*** Task data Section Begins ***
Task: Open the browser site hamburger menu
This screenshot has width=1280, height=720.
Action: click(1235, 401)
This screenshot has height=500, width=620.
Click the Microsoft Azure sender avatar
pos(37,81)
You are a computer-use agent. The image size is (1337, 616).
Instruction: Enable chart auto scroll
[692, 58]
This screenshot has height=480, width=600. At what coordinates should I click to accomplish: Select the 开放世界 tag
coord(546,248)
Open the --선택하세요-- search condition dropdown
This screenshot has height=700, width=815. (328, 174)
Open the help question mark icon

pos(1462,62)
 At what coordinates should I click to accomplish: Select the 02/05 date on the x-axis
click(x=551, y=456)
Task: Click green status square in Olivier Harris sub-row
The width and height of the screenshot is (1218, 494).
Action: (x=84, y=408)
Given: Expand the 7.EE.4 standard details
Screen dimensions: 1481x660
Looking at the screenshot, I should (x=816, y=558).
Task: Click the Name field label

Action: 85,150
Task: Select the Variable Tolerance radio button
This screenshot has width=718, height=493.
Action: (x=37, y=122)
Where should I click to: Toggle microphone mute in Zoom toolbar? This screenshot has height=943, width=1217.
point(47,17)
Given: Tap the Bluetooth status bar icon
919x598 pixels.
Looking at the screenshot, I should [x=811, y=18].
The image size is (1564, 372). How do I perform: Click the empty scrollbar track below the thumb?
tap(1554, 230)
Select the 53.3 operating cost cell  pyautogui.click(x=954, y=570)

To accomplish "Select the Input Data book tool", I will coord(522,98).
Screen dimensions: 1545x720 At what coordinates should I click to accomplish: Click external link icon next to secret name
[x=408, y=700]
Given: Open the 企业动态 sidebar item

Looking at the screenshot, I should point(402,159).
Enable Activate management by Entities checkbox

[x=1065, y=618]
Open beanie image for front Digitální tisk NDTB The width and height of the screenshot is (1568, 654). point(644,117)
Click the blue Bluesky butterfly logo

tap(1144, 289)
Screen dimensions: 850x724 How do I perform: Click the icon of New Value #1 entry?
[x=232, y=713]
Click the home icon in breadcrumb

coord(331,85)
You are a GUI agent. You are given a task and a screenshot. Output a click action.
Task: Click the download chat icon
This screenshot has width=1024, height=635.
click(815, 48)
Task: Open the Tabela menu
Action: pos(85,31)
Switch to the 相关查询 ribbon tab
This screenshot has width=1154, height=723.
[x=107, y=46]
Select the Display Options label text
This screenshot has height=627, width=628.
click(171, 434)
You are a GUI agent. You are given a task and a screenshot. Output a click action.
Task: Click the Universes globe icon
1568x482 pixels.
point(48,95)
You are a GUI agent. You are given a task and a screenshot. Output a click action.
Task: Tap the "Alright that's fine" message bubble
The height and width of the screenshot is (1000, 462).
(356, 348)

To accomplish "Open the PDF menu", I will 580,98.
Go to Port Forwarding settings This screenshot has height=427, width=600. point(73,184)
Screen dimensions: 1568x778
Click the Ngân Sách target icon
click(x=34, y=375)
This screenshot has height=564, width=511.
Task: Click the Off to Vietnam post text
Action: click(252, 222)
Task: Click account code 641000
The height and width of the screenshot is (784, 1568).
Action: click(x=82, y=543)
*** Task data Section Ends ***
Please output the records shown above, with every character intact.

Task: Open the browser site hamburger menu
This screenshot has width=1280, height=720.
Action: click(1235, 401)
This screenshot has height=500, width=620.
Click the Microsoft Azure sender avatar
pos(37,81)
You are a computer-use agent. The image size is (1337, 616).
Instruction: Enable chart auto scroll
[692, 58]
This screenshot has height=480, width=600. At what coordinates should I click to accomplish: Select the 开放世界 tag
coord(546,248)
Open the --선택하세요-- search condition dropdown
This screenshot has height=700, width=815. (328, 174)
Open the help question mark icon

pos(1462,62)
 At what coordinates should I click to accomplish: Select the 02/05 date on the x-axis
click(x=551, y=456)
Task: Click green status square in Olivier Harris sub-row
The width and height of the screenshot is (1218, 494).
Action: (x=84, y=408)
Given: Expand the 7.EE.4 standard details
Screen dimensions: 1481x660
Looking at the screenshot, I should (x=816, y=558).
Task: Click the Name field label

Action: 85,150
Task: Select the Variable Tolerance radio button
This screenshot has width=718, height=493.
Action: (x=37, y=122)
Where should I click to: Toggle microphone mute in Zoom toolbar? This screenshot has height=943, width=1217.
point(47,17)
Given: Tap the Bluetooth status bar icon
919x598 pixels.
Looking at the screenshot, I should [x=811, y=18].
The image size is (1564, 372). How do I perform: Click the empty scrollbar track below the thumb?
tap(1554, 230)
Select the 53.3 operating cost cell  pyautogui.click(x=954, y=570)

To accomplish "Select the Input Data book tool", I will coord(522,98).
Screen dimensions: 1545x720 At what coordinates should I click to accomplish: Click external link icon next to secret name
[x=408, y=700]
Given: Open the 企业动态 sidebar item

Looking at the screenshot, I should point(402,159).
Enable Activate management by Entities checkbox

[x=1065, y=618]
Open beanie image for front Digitální tisk NDTB The width and height of the screenshot is (1568, 654). point(644,117)
Click the blue Bluesky butterfly logo

tap(1144, 289)
Screen dimensions: 850x724 How do I perform: Click the icon of New Value #1 entry?
[x=232, y=713]
Click the home icon in breadcrumb

coord(331,85)
You are a GUI agent. You are given a task and a screenshot. Output a click action.
Task: Click the download chat icon
This screenshot has width=1024, height=635.
click(815, 48)
Task: Open the Tabela menu
Action: pos(85,31)
Switch to the 相关查询 ribbon tab
This screenshot has width=1154, height=723.
[x=107, y=46]
Select the Display Options label text
This screenshot has height=627, width=628.
click(171, 434)
You are a GUI agent. You are given a task and a screenshot. Output a click action.
Task: Click the Universes globe icon
1568x482 pixels.
point(48,95)
You are a GUI agent. You are given a task and a screenshot. Output a click action.
Task: Tap the "Alright that's fine" message bubble
The height and width of the screenshot is (1000, 462).
(356, 348)

To accomplish "Open the PDF menu", I will 580,98.
Go to Port Forwarding settings This screenshot has height=427, width=600. point(73,184)
Screen dimensions: 1568x778
Click the Ngân Sách target icon
click(x=34, y=375)
This screenshot has height=564, width=511.
Task: Click the Off to Vietnam post text
Action: click(252, 222)
Task: Click account code 641000
The height and width of the screenshot is (784, 1568).
Action: click(x=82, y=543)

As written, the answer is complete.